What three recent cases say about our labyrinthine legal system

Bibek Debroy writes: Archaic laws, incomprehensible language and cases that go on for too long are obstacles on the path to justice

This column is about three cases from January 2022.

The Supreme Court (SC) decided a case in January 2022 and the judgment made it to the headlines. If a Hindu man dies intestate (without a will), the daughter can inherit her father’s self-acquired property. Gurunatha Gounder (I) had two sons, Marappa Gounder and Ramaswamy Gounder. Ramaswamy Gounder died before his elder brother, Marappa, who also died a long time ago, in 1949. A minor point was raised about whether Marappa Gounder died in 1949, or in 1957.

Why is that timeline important? Because the Hindu Succession Act was passed in 1956 and it governs intestate succession among Hindus. This bit, about the year of Marappa’s death, was examined by a trial court (judgment of 1994) and the Madras High Court (judgment of 2009) and both courts decided Marappa died in 1949, not 1957. The SC saw no reason to question that established fact. Nor was another fact questioned: In 1938, Marappa bought the property through his own resources. It wasn’t joint family property. He could have dealt with it as he chose, had he left a will.

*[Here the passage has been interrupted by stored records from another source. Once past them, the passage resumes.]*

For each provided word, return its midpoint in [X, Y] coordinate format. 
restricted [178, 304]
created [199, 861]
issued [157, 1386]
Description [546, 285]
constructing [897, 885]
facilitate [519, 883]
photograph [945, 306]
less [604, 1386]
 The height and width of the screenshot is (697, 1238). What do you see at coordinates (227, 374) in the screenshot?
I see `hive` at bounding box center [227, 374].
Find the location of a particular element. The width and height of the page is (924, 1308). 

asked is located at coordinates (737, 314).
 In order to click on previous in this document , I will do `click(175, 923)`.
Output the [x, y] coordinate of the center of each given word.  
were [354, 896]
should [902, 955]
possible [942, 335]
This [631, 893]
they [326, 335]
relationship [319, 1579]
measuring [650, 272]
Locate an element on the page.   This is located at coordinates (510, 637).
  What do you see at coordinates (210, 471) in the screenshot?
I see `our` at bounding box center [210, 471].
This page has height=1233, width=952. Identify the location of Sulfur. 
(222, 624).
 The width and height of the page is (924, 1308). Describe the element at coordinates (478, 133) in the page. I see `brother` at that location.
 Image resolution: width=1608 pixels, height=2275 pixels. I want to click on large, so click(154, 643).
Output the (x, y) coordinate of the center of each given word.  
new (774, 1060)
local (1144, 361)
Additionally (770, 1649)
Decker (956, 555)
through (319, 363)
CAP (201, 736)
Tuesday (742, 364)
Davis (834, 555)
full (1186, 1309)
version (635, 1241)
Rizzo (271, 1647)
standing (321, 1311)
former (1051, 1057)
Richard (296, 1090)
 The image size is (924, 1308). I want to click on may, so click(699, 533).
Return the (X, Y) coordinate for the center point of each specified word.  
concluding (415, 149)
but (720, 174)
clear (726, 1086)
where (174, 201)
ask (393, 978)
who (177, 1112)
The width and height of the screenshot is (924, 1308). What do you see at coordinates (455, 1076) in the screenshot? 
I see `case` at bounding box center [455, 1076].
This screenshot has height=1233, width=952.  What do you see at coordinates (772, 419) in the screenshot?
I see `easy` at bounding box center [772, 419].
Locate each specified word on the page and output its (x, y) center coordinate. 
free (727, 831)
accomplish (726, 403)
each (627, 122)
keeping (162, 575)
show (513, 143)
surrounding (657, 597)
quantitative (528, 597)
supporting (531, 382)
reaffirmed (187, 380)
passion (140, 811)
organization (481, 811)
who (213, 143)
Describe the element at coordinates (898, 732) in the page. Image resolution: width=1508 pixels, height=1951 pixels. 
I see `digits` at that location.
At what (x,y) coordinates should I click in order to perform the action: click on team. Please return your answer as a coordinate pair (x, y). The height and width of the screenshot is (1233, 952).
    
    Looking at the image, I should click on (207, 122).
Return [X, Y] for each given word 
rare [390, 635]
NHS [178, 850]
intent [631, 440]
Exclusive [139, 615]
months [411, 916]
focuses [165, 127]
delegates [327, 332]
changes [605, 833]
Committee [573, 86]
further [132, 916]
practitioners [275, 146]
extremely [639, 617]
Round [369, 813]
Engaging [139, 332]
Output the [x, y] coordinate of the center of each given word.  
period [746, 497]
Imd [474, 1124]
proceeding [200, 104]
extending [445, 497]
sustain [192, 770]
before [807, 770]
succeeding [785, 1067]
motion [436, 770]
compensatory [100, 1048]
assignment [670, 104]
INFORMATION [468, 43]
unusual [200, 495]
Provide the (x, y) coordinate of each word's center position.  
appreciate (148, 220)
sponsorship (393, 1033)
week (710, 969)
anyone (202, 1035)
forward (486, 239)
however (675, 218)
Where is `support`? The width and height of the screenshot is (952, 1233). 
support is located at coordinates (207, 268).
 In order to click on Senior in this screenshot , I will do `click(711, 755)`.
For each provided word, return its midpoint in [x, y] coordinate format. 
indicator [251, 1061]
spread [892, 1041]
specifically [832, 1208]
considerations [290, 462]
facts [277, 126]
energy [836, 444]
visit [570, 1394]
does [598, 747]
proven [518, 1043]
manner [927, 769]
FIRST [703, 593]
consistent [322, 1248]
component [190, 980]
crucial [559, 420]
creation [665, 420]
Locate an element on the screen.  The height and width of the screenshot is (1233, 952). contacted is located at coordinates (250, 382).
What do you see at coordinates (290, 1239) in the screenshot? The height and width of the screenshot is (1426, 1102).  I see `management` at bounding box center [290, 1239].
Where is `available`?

Unfortunately, he died intestate. Marappa Gounder had only one daughter, Kupayee Ammal, and no sons. She died in 1967 and left no children. Ramaswamy Gounder had one son and four daughters. The son was Gurunatha Gounder (II). The daughters were Thangammal (dead now), Ramayeeammal (dead now), Elayammal and Nallammal. Thangammal, dead now, was the original plaintiff, who applied for partition.